Schritt 8: Gib dem User Feedback
Auch wenn wir unser Bestes getan haben, unser barrierefreies Kontaktformular so verständlich wie möglich zu machen, wird es trotzdem oft passieren, dass Nutzende eine falsche Eingabe machen.
Deswegen ist es unsere nächste Aufgabe, dafür zu sorgen, dass wir auftretende Fehler so genau wie möglich zeigen und beschreiben. Wir wollen die Nutzenden dazu befähigen, die Probleme selbst beheben zu können, damit sie das Formular doch noch abschicken können!
Negatives Feedback:
Was passiert, wenn Nutzende einen Fehler machen? Wir müssen es ihnen auf jeden Fall mitteilen! Wie teilen wir ihnen das mit? Durch Fehlermeldungen!

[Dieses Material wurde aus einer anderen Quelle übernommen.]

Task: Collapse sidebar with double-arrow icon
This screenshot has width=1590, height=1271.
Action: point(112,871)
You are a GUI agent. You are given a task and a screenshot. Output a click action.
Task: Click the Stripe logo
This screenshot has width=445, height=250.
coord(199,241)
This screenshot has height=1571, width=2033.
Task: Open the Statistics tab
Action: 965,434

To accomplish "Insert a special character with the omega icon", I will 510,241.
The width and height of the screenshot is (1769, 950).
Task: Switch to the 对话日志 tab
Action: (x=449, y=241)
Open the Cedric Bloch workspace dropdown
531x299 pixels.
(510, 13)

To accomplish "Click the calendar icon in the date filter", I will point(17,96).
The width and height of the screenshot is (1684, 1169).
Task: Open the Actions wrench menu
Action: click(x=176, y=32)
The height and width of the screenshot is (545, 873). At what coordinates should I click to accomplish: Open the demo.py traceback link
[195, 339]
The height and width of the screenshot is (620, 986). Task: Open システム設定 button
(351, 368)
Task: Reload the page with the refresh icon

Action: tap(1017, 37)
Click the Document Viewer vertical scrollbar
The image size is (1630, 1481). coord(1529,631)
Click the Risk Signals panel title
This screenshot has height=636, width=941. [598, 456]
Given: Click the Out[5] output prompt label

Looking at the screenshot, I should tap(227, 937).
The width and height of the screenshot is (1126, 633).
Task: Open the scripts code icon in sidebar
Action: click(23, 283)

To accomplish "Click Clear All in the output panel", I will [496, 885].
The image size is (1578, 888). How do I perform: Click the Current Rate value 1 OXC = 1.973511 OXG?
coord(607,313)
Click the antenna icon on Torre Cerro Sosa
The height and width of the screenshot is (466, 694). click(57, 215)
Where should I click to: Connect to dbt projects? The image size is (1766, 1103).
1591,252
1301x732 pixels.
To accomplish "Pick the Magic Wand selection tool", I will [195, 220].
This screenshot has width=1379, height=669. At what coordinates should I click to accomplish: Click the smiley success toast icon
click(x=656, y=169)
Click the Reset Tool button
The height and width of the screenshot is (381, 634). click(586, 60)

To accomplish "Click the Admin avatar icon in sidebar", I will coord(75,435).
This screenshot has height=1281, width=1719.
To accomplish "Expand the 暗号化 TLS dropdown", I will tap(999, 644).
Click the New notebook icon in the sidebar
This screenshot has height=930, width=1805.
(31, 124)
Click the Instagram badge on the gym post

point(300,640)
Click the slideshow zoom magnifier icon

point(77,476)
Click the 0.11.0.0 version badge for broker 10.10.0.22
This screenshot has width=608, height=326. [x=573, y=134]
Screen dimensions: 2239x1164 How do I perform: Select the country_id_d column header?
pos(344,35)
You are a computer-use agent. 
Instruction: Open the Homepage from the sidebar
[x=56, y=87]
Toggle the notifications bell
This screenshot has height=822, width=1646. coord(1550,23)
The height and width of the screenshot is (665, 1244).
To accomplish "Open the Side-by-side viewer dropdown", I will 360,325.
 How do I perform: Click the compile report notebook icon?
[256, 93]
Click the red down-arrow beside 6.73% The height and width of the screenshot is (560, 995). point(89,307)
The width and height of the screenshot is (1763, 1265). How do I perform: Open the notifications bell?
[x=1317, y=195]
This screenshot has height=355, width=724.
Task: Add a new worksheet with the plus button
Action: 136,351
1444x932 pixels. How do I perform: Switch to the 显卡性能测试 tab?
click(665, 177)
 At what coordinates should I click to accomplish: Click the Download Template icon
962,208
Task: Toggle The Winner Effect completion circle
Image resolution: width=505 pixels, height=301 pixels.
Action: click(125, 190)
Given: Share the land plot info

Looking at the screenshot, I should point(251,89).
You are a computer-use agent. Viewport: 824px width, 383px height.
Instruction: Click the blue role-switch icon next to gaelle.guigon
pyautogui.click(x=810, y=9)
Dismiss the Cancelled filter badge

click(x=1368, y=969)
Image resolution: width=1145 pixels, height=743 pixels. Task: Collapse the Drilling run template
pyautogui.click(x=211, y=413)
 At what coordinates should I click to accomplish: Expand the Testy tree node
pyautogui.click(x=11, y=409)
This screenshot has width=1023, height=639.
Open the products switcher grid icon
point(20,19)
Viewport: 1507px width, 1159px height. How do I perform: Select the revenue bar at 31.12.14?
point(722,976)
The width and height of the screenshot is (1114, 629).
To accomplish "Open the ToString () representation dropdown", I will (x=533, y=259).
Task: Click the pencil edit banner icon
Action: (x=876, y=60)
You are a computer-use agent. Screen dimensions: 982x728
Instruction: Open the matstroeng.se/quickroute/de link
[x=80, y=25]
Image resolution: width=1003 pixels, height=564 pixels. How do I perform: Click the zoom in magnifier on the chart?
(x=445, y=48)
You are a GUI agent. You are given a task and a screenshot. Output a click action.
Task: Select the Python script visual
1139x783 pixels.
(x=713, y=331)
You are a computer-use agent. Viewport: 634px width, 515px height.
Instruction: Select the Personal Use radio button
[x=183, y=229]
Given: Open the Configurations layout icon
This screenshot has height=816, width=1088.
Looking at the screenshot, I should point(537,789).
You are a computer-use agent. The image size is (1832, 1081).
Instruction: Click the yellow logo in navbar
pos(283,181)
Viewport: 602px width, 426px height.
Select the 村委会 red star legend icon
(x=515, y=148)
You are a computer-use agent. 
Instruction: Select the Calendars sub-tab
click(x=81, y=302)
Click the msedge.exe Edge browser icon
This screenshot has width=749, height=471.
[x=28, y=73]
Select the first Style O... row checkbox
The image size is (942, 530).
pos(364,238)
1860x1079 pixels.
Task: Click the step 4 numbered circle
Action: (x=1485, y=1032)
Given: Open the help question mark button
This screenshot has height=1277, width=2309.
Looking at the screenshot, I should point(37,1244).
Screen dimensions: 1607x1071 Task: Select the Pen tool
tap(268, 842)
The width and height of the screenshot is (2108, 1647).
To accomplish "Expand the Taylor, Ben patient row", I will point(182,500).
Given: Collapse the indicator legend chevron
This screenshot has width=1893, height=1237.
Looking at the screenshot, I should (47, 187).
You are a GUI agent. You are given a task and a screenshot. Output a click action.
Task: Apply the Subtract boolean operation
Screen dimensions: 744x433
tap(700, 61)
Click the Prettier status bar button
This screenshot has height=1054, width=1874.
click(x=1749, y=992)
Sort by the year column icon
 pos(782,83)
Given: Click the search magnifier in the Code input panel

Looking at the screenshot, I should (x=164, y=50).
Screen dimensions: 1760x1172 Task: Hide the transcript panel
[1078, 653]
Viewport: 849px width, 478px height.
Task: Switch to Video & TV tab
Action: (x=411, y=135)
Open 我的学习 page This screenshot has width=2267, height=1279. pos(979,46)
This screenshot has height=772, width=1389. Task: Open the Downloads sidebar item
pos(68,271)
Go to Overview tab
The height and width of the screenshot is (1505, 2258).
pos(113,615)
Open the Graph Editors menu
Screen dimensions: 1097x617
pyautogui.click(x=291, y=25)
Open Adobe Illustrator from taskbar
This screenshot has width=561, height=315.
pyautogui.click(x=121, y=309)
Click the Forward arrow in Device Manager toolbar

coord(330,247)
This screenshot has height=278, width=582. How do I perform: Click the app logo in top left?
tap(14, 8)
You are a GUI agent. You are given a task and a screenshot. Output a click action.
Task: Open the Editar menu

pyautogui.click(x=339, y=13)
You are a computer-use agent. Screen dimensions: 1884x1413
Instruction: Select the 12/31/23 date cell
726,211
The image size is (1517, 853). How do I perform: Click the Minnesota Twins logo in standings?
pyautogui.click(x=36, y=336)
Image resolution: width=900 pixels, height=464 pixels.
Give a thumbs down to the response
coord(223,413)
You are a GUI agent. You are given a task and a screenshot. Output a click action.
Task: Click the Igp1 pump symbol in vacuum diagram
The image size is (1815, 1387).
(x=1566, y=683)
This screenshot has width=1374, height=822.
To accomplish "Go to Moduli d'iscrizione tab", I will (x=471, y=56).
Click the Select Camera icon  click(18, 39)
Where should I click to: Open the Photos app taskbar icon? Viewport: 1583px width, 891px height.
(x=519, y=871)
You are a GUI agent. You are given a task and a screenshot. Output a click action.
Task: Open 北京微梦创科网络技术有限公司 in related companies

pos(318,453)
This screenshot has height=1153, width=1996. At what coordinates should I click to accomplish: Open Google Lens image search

Deine Fehlermeldung sollte klar, verständlich und gut sichtbar direkt am jeweiligen Feld angezeigt werden. Sie kann Teil des Labels werden oder auch unter dem Formularfeld stehen. Du solltes sie nicht nur durch Farbe kennzeichnen und verständlich erklären, was korrigiert werden muss (WCAG-Kriterium 3.3.1: Fehlererkennung).

Positives Feedback:
Positives Feedback ist ebenso wichtig! Wir sollten Nutzende auch mitteilen, wenn sie ein Formular richtig ausgefüllt und erfolgreich abgeschickt haben. Dann können sie beruhigt sein, weil sie wissen wissen, dass alles geklappt hat.
In unserem Fall lassen wir das Formular verschwinden und zeigen eine Erfolgsmeldung an.

Dein barrierefreies Formular
Mit diesen 8 Schritten hast du das Handwerkszeug, um ein Kontaktformular barrierefrei zu gestalten. Du weißt jetzt, wie man Eingabefelder klar beschriftet, Pflichtfelder und Hinweise kennzeichnet, Gruppen logisch strukturiert und Nutzer*innen sicher durch Multi-Step-Formulare führt.